You can now discover the other Caribbean on Dominica's new long trial. But should you?
The rumble coming from somewhere off in the rainforest should cue me to trouble. I’m hiking toward 275-foot Middleham Falls, the tallest cascade on the Caribbean island of Dominica, and I expect to see what I’d previewed in photos: A gauzy, decorative ribbon trickling into the kind of pool where tropical maidens in shampoo commercials lather their hair. I’d imagined taking a dip myself, if only to wash away the grime of my third day on the Waitukubuli National Trail (WNT), a new 115-mile path that runs the length of the island and links hot springs, rainforests, cliff-rimmed beaches, and waterfalls. But recent rains have turned the normally tame Middleham into a neck-snapping fire hose.
Bullets of mist sting my eyes when I try to lo ok into the white cloud swirling before me. My companions—two Dominicans serving as unofficial guides, plus a photographer— ham it up with a few “storm-pummeled newsman” routines, then we all start hiking back along the spur trail toward the WNT. Only now, there’s a brand-new waterfall raging across our route.
“We’re cut off!” shouts Michael Eugene, the WNT’s bespectacled guidebook author who talks like a scholar but hikes like an Ironman (he’s personally walked every mile of trail in his native land). He’s visibly rattled, and I make a conscious effort to slow my breathing as I realize our situation could turn dire: With a Niagara right behind us and its mini-me ahead, what’s to say they won’t merge into an even bigger flood pouring down where we now stand? We need to get out of here, pronto.
We link arms and long-limbed Howard Ambrose, a hiking guide who moonlights as Dominica’s star basketball player, wades into the rushing current flowing out of the fall. The water swirls around his knees, but I’m half his height. It rises above my waist. “Don’t lose me!” I shout above the roar, hoping to sound more cavalier than terrified.
In the midst of the dicey ford, it dawns on me what a gamble this hiking route really is. Dominica developed the Waitukubuli National Trail to bolster ecotourism. That’s right, this cash-poor country is looking to adventuresome backpackers to boost the economy.
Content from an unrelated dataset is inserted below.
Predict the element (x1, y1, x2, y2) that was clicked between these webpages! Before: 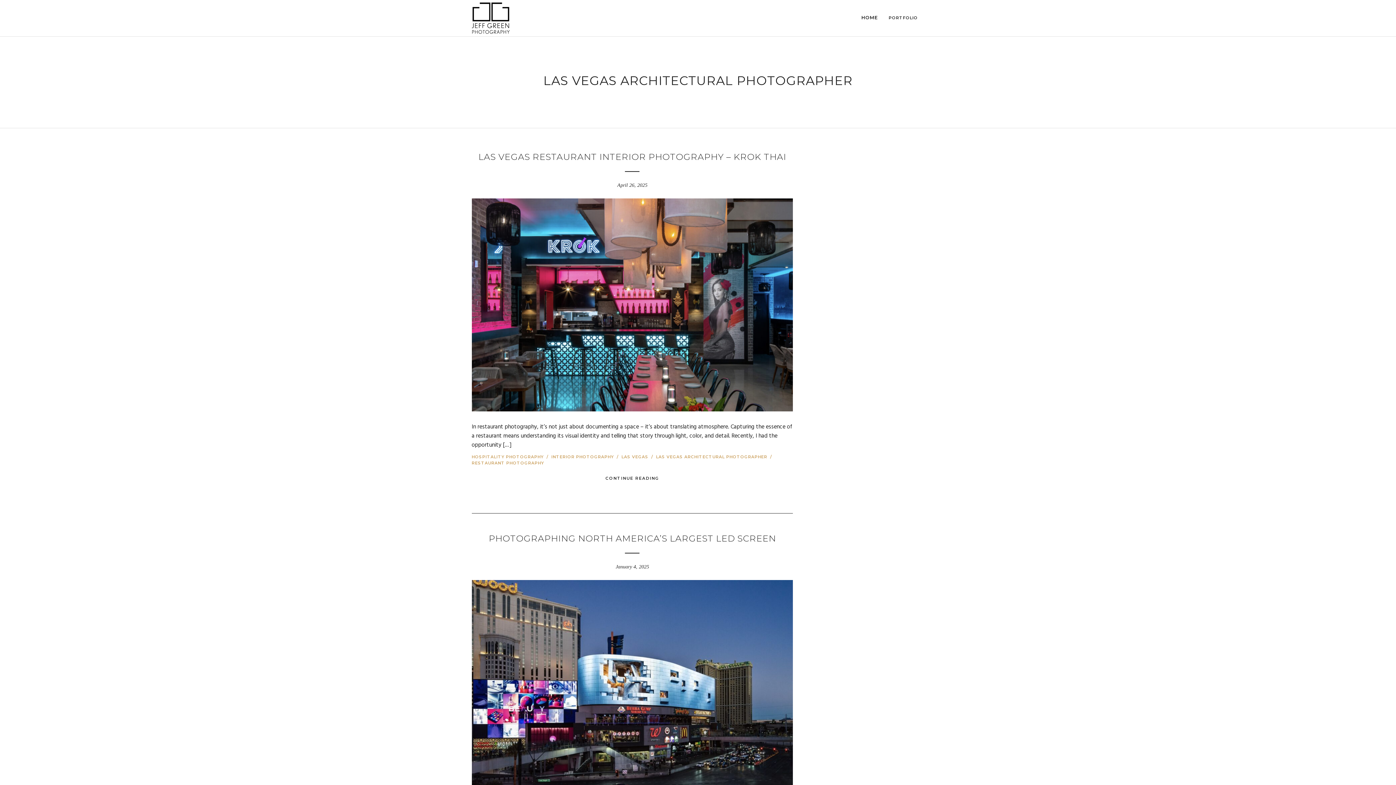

The hope is that hiker revenue can bring prosperity to the island’s rural villages without blighting its wild mountains and rainforests. If that happens, Dominica’s success might embolden other destinations to build trails, not mega-resorts. But with the current tugging at my legs, I have to wonder: Is this new route ready for prime time? Will Dominica’s big bet pay off?
DOMINICA IS NOT to be confused with the Dominican Republic. That country produces fine cigars (like Cuba, its neighbor). Dominica, a much smaller country in the Windward Islands 280 miles east of St. Croix, exports nothing of consequence. The steepness of its mountains thwarted logging, its banana industry collapsed after losing battles with fungal blights and bigger Central American producers, and its rum is just so-so.
Nor does Dominica attract many tourists; at least, not compared to other Caribbean destinations. In the British Virgin Islands, 300 miles away, tourism accounts for 58 percent of the GDP. It’s just 25 percent here. Dominica’s mountainous jungle and cliffy shorelines don’t attract the typical Caribbean vacationer seeking talcum-soft beaches (of which Dominica has none).Even its primary airport remains smallscale, because there’s no place on the island flat enough for long, jumbo-jet runways.